Gioventù Fascista

Gioventù Fascista
StatoItalia (bandiera) Italia
Linguaitaliano
PeriodicitàSettimanale (fondazione - 1932); decadale (1932 - giugno 1933); quindicinale (luglio 1933 - chiusura)
Fondazione23 marzo 1931
Chiusura1936
DirettoreCarlo Scorza (23 marzo 1931 - 27 dicembre 1931); Achille Starace (27 dicembre 1931 - chiusura).
 

Gioventù Fascista era una rivista per ragazzi pubblicata dal 1931 al 1936, durante l'Italia fascista di Benito Mussolini. Essa includeva storie e illustrazioni che esaltavano il regime fascista e ne promuovevano gli ideali. La maggior parte delle copertine della rivista includeva il fascio littorio e, a volte, anche una simbologia che rimandava all'Impero Romano; lo stile delle illustrazioni era molto influenzato dall'art deco.

Storia

La rivista fu fondata il 23 marzo 1931, in occasione del dodicesimo anniversario della fondazione dei Fasci Italiani di Combattimento (precursori del Partito Nazionale Fascista); primo direttore fu Carlo Scorza, sostituito, a partire dal numero 40-41 del 27 dicembre 1931, da Achille Starace.

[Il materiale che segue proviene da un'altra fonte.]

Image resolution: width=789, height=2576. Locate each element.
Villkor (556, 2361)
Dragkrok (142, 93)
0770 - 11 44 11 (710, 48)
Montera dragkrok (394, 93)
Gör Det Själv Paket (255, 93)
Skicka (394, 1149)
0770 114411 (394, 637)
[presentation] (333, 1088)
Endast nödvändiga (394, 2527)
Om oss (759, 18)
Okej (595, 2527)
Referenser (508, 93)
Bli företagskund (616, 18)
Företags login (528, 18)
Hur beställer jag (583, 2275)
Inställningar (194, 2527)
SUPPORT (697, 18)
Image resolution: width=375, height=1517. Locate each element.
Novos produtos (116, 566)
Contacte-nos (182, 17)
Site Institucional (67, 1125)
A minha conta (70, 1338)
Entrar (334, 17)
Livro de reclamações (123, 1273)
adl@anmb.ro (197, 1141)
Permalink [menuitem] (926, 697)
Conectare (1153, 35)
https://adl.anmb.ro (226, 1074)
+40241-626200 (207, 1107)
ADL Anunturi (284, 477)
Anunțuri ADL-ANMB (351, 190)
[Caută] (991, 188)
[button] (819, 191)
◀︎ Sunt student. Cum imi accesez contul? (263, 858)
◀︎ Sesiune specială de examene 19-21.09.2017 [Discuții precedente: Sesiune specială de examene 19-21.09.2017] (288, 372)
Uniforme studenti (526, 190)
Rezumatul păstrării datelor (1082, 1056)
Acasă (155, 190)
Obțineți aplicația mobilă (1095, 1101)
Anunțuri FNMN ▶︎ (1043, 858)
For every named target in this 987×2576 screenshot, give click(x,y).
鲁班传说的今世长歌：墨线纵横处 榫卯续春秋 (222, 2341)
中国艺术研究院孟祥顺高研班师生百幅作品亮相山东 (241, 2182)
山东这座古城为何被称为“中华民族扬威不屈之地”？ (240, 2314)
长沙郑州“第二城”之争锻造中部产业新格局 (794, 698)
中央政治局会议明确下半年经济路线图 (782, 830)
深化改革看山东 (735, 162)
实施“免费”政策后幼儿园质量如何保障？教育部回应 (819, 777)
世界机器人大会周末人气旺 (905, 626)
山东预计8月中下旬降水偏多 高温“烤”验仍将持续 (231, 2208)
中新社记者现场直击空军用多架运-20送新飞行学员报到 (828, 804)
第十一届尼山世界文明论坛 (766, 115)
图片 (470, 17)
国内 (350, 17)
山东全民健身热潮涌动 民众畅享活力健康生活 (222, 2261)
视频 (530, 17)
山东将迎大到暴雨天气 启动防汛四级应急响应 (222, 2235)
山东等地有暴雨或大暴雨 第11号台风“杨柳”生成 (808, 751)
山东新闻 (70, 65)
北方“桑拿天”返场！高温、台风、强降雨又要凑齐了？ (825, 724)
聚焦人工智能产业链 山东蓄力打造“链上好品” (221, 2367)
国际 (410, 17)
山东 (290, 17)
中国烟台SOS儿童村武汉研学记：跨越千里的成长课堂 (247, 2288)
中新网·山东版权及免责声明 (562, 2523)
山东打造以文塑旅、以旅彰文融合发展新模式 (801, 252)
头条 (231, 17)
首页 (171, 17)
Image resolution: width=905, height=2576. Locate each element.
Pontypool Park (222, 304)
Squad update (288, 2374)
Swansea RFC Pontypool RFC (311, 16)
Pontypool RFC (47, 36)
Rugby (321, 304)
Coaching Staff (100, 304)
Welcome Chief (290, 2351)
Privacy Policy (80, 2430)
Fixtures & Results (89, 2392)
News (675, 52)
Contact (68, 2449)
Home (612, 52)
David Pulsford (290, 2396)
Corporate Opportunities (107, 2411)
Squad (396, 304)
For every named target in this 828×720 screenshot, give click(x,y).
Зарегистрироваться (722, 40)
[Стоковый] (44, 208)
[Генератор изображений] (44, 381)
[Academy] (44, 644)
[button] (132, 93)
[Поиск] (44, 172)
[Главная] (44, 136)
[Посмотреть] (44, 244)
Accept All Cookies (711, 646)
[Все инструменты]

Durante la sua breve esistenza, fascisti noti come Filippo Tommaso Marinetti, Italo Balbo, Giovanni Giuriati, e Giuseppe Bottai hanno scritto per la rivista. Chiuse nel 1936.

Vennero pubblicati 177 numeri per un totale di 167 fascicoli (alcuni fascicoli erano numeri doppi):

  • 1931 - settimanale - 41 numeri - 40 fascicoli (doppio 40-41)
  • 1932 - decadale - 35 numeri - 33 fascicoli (doppi 8-9 e 14-15)
  • 1933 - decadale e poi quindicinale - 29 numeri - 28 fascicoli (doppio 14-15)
  • 1934 - quindicinale - 24 numeri - 22 fascicoli (doppi 10-11 e 16-17)
  • 1935 - quindicinale - 24 numeri - 22 fascicoli (doppi 8-9 e 14-15)
  • 1936 - quindicinale - 24 numeri - 22 fascicoli (doppi 162-163 e 168-169) (nel 1936 i numeri vennero conteggiati a partire dal primo del 1931 consecutivamente così che l'ultimo fu numerato come 177)

Le copertine delle annate 1931 e 1932 furono firmate da illustratori noti tra i quali Duilio Cambellotti, Cesare Gobbo, Mameli Barbara, Vittorio Pisani e Tato.